Shirking responsibility
A recently released audit of Laurel Highlands School District’s accounts showed the school board spent $2.1 million more last school term than it had budgeted. The audit confirmation of the plummeting red ink isn’t news. The school board finally recognized that it had sunk to new lows a few months ago and petitioned the courts to be permitted to borrow nearly $3 million to pay off debts.
But as we have repeatedly said this is a situation that the board never should have allowed to happen. And the school directors still seem to want to place the blame elsewhere and have a convenient scapegoat in its retired business manager.

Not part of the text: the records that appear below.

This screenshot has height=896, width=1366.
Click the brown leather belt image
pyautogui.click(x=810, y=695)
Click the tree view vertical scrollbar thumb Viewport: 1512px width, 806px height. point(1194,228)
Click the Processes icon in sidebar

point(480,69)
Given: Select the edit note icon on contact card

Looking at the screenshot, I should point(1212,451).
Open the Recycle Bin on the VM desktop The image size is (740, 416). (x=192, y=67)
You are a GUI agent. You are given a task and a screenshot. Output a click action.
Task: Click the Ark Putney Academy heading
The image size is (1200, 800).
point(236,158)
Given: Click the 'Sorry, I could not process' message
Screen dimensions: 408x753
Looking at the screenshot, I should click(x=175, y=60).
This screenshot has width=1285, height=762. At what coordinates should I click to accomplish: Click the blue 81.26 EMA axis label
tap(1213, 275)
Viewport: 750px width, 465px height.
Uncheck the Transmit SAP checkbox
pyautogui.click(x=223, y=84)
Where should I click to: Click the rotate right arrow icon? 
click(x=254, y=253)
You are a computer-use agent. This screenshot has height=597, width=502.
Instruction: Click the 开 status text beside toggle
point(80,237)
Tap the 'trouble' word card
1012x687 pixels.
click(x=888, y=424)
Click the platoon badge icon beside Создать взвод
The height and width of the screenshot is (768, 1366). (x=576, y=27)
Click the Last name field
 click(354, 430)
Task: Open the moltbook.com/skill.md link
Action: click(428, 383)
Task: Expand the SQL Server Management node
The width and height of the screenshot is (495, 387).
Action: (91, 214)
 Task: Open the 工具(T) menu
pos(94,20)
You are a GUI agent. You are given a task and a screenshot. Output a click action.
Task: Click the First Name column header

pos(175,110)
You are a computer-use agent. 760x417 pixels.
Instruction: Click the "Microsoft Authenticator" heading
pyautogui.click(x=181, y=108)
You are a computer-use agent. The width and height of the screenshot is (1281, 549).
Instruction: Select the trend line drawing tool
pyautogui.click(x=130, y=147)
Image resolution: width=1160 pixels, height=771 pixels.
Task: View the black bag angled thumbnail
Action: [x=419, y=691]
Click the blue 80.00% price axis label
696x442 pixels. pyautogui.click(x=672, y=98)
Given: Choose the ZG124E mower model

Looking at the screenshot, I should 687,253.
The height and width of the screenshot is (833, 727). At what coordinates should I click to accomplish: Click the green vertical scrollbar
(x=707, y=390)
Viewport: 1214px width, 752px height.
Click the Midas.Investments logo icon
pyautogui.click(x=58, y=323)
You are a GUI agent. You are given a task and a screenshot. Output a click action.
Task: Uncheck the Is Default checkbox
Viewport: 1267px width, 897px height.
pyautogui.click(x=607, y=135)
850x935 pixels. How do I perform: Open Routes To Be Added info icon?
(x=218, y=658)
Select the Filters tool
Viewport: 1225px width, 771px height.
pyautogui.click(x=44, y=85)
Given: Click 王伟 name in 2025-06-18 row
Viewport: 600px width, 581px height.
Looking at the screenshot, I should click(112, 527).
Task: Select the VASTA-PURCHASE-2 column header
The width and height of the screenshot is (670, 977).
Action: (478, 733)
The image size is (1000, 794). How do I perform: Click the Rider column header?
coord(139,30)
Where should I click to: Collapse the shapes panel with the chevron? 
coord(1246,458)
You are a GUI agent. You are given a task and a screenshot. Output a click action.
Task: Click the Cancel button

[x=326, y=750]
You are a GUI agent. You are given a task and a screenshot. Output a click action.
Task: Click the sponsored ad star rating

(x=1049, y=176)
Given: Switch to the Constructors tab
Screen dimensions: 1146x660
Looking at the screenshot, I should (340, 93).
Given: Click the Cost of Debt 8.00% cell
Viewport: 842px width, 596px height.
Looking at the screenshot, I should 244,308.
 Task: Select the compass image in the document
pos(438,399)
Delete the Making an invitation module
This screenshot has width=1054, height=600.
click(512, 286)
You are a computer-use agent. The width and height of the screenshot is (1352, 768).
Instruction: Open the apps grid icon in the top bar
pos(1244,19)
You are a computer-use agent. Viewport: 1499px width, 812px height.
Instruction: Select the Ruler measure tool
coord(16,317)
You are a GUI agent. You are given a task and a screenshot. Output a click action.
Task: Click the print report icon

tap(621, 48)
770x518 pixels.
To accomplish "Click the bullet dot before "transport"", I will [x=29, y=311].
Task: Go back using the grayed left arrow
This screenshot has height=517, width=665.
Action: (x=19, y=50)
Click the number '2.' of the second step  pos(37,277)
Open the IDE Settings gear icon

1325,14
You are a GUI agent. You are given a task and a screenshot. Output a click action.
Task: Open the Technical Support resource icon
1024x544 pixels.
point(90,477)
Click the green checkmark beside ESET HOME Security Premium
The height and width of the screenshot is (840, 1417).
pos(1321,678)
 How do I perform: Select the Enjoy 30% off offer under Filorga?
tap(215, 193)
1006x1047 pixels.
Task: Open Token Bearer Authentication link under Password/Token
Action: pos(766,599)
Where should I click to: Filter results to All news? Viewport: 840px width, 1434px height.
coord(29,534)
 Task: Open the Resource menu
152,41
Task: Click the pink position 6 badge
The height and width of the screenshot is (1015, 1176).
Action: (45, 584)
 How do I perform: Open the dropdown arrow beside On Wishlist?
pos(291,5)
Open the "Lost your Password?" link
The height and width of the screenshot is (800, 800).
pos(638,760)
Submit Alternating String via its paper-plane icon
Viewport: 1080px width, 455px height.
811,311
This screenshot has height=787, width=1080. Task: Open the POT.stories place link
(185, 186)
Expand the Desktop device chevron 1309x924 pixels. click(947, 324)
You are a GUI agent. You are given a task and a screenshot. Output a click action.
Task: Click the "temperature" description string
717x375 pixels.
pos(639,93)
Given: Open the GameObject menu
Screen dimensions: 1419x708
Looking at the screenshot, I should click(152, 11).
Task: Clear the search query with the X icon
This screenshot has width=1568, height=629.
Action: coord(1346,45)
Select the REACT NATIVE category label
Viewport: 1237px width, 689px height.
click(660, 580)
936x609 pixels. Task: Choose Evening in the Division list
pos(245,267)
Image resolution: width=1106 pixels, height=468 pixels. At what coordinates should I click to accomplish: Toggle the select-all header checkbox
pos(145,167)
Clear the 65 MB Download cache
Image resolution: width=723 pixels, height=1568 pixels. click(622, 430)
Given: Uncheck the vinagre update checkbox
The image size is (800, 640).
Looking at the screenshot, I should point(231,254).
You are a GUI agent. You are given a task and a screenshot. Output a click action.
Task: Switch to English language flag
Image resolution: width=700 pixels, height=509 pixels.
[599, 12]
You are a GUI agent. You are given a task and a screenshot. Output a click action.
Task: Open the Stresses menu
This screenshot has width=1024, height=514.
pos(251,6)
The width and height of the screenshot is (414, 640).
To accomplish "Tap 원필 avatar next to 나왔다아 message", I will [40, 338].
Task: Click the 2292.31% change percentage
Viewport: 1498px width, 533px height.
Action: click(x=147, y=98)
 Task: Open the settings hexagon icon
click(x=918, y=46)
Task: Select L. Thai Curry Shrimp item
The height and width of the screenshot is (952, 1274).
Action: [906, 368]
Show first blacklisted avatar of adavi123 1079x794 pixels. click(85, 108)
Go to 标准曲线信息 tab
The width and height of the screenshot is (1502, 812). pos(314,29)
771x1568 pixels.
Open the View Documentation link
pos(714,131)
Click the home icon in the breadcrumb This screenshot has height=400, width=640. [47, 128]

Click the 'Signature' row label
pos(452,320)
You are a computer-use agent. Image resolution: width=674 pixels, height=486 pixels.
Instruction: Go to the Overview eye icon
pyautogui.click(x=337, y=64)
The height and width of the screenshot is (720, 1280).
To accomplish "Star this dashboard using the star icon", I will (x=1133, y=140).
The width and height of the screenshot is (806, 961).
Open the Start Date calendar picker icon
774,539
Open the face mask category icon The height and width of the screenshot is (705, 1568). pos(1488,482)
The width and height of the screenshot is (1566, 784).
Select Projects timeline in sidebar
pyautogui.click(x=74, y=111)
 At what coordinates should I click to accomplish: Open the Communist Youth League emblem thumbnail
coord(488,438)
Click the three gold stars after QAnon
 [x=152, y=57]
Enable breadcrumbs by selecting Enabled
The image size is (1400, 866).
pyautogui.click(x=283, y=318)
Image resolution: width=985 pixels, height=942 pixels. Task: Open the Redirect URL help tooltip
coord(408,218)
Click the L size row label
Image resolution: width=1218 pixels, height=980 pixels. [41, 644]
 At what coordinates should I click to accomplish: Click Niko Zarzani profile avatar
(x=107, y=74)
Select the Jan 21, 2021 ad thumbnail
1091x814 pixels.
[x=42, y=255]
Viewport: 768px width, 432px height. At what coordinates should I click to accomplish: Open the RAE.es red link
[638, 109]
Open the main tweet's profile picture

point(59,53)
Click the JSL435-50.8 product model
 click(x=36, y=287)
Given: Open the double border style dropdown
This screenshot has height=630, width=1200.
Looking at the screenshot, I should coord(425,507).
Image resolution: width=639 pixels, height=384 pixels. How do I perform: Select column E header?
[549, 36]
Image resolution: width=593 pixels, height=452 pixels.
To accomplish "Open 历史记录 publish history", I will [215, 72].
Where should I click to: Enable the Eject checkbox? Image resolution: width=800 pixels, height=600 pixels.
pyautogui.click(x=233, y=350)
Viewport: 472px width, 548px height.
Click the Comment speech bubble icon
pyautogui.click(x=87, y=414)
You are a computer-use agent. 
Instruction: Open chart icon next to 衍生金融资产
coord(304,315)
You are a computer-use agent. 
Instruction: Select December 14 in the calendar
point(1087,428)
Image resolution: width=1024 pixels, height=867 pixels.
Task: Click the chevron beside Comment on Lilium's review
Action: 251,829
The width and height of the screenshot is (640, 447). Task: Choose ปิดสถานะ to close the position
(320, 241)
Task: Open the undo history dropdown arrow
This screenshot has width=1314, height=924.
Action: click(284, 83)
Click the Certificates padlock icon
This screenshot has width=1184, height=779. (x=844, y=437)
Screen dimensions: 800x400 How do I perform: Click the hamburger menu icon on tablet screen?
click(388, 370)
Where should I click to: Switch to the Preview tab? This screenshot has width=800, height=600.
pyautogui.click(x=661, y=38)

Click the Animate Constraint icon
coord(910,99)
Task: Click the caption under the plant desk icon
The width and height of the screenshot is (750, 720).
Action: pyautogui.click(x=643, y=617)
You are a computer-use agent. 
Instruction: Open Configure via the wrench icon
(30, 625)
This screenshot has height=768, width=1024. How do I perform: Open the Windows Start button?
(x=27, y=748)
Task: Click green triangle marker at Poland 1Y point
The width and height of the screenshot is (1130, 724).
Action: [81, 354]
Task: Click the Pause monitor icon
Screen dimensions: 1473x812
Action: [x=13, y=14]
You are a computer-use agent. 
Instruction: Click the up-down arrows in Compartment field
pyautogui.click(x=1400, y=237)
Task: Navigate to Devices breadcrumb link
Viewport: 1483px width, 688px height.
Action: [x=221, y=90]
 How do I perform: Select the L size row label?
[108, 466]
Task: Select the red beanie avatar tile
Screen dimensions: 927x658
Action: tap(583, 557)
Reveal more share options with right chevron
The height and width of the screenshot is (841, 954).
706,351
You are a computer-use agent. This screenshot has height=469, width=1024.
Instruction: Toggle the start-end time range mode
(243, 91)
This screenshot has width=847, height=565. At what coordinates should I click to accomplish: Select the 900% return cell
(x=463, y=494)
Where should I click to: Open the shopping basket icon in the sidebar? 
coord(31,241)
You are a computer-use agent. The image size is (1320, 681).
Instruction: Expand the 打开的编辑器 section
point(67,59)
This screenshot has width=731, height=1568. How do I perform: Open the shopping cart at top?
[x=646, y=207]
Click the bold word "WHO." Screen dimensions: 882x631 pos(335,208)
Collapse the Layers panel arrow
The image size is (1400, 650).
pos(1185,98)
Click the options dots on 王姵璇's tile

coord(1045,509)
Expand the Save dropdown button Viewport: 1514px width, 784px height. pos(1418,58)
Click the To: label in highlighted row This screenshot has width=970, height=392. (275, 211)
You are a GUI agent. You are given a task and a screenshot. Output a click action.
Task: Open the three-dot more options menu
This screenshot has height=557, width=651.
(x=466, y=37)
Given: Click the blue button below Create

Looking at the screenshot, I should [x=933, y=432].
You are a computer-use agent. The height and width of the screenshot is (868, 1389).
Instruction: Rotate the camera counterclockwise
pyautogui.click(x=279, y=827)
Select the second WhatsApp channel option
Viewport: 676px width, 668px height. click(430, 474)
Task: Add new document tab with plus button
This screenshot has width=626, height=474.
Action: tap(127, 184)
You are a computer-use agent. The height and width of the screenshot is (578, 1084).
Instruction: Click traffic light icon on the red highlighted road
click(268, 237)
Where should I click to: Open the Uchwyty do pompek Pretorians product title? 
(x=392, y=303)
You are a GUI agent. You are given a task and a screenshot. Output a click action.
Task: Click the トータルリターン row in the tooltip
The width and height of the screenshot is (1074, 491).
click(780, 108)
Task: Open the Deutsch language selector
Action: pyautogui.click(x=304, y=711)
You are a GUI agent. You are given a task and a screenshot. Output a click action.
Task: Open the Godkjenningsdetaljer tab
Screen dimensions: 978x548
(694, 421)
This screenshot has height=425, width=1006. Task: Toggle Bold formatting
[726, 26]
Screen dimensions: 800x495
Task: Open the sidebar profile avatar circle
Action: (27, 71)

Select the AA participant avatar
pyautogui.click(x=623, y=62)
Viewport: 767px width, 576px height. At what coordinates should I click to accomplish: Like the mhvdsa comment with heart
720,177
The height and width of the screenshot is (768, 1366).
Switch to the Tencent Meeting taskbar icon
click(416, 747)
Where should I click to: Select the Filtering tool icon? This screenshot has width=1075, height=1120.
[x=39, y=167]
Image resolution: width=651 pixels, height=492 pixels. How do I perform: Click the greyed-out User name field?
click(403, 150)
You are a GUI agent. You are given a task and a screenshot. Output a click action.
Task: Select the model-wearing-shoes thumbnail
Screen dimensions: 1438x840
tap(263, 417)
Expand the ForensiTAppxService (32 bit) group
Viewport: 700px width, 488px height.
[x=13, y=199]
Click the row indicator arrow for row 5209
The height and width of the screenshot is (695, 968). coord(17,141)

However, budgets aren’t created in a vacuum, although the auditing firm of McClure & Wolf implied that Laurel Highlands did just such a thing. Rather than look at past practices and develop a realistic budget based on a historic record of revenues and expenses, numbers were plugged in to paint a rosy picture that balanced on paper. That it counted a fund balance that didn’t exist or called for line items, such as salaries, that were $1 million less than the previous year apparently didn’t catch the eye of board members. These men and women are the ones who approved this budget.
They aren’t neophytes to the process and should have demanded answers. And directors should have realized throughout the fiscal year that creating programs and hiring people who weren’t included in the spending plan would add up to deficit spending.
To the board’s credit it instituted belt tightening for this school term and has stuck to the spending plan. But district taxpayers are still on the hook for paying off a $3 million bond that is the equivalent of an individual running up credit card bills far beyond his means.
It’s way past time for individual board members to own up to their responsibility in allowing this to happen. Soon enough the primary will roll around, and voters are going to want to know why they weren’t watching the money.